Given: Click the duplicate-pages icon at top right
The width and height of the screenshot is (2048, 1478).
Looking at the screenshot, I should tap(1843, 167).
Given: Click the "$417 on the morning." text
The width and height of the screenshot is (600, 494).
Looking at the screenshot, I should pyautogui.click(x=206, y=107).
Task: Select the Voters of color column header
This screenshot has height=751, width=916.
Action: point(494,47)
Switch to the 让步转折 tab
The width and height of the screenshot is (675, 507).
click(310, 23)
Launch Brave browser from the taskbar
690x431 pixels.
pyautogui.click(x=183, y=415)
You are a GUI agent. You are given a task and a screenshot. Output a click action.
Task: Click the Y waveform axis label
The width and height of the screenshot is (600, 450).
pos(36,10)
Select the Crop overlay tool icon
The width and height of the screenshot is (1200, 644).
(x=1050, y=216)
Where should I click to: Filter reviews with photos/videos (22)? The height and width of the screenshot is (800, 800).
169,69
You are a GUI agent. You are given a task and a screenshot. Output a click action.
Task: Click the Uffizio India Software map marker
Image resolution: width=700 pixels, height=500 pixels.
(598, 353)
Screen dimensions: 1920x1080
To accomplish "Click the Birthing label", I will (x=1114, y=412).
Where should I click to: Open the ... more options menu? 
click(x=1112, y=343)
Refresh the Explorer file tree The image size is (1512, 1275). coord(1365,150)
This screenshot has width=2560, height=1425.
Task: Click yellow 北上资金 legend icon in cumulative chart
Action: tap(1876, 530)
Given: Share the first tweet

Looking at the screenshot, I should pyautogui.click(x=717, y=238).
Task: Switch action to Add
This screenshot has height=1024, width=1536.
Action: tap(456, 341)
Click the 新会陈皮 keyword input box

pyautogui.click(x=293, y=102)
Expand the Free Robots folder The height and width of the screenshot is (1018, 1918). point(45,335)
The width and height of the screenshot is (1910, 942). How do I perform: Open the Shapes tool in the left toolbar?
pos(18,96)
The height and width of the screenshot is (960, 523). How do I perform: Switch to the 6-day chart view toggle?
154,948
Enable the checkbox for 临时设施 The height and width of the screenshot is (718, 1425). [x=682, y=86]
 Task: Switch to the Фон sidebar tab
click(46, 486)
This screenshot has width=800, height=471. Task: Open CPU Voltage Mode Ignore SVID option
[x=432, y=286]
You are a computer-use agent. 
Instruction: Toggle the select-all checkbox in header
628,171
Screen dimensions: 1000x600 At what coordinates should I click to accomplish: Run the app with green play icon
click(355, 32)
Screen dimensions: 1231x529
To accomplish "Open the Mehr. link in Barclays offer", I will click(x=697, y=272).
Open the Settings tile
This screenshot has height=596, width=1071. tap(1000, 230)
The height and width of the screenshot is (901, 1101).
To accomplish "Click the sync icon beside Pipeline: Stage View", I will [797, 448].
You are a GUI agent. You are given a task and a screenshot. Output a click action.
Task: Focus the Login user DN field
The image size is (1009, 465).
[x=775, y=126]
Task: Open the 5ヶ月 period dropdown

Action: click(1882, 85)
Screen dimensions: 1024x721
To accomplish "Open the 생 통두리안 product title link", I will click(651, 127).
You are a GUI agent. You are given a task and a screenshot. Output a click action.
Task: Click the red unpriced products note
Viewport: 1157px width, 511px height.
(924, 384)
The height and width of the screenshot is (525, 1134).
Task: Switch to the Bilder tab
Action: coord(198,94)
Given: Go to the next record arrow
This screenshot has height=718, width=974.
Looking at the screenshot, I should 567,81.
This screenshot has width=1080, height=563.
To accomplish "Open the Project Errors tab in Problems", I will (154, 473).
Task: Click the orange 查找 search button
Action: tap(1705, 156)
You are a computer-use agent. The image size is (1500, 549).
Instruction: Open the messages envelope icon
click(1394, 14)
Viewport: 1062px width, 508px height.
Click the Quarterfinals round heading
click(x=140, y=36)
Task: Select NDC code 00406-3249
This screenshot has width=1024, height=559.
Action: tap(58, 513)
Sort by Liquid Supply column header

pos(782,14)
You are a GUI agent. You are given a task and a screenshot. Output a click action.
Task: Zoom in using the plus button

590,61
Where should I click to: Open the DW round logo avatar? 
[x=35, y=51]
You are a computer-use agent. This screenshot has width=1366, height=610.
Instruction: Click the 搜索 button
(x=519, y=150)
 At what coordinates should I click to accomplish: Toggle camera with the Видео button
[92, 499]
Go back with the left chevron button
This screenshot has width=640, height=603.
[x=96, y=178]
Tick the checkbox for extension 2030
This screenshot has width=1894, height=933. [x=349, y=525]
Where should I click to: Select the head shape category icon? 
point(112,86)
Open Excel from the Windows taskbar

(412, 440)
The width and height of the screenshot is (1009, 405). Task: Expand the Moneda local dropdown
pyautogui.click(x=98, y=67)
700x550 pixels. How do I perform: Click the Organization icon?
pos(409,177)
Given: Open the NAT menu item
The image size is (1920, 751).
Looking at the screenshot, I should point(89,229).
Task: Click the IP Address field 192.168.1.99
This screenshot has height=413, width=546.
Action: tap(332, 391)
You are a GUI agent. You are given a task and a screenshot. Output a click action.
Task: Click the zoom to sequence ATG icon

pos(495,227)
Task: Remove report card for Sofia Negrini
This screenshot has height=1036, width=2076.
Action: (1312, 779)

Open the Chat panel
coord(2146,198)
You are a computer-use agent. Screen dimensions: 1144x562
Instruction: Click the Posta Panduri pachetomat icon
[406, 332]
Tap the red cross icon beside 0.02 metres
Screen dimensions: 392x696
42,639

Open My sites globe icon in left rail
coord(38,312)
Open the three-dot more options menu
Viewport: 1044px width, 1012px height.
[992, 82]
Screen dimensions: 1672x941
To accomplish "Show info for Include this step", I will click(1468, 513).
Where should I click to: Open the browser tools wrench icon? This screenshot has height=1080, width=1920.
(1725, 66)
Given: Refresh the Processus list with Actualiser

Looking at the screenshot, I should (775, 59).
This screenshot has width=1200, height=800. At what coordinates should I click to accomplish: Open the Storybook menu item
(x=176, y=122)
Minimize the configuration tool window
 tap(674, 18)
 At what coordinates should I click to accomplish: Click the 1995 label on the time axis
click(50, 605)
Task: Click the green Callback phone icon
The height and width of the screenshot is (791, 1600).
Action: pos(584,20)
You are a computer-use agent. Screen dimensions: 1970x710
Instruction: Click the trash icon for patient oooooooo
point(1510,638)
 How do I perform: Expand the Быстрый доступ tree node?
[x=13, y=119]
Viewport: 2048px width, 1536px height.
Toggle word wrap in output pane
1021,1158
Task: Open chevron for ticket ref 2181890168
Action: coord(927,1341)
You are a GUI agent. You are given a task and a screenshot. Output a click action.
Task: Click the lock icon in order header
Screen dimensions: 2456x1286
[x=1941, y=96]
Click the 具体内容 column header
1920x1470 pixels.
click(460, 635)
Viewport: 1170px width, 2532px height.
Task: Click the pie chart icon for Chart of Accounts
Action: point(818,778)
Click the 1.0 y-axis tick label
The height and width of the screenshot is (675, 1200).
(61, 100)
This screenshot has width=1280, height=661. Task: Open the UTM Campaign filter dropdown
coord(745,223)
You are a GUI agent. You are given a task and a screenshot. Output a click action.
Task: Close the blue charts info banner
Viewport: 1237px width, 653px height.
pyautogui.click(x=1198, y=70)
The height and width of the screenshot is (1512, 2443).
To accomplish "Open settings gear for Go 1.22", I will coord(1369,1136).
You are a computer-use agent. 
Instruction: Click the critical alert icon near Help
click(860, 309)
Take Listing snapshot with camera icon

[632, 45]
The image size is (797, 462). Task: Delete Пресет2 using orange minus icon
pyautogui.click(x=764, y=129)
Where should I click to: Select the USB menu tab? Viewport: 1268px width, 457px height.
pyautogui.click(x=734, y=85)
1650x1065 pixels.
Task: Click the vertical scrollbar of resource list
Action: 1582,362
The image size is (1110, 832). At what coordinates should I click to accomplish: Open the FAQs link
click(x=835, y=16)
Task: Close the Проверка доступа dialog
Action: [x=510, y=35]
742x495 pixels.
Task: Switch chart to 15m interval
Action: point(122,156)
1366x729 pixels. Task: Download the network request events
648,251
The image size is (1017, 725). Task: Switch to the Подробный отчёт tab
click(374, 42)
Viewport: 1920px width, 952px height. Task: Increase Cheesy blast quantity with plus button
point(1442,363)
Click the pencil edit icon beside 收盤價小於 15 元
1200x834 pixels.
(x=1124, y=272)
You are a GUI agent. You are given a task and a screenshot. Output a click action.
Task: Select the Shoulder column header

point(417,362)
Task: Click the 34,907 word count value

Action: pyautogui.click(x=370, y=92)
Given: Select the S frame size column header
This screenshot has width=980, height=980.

### Task goal
Tally the lines of the material above that contain the string "link", and give only the number.

### Finished exercise
3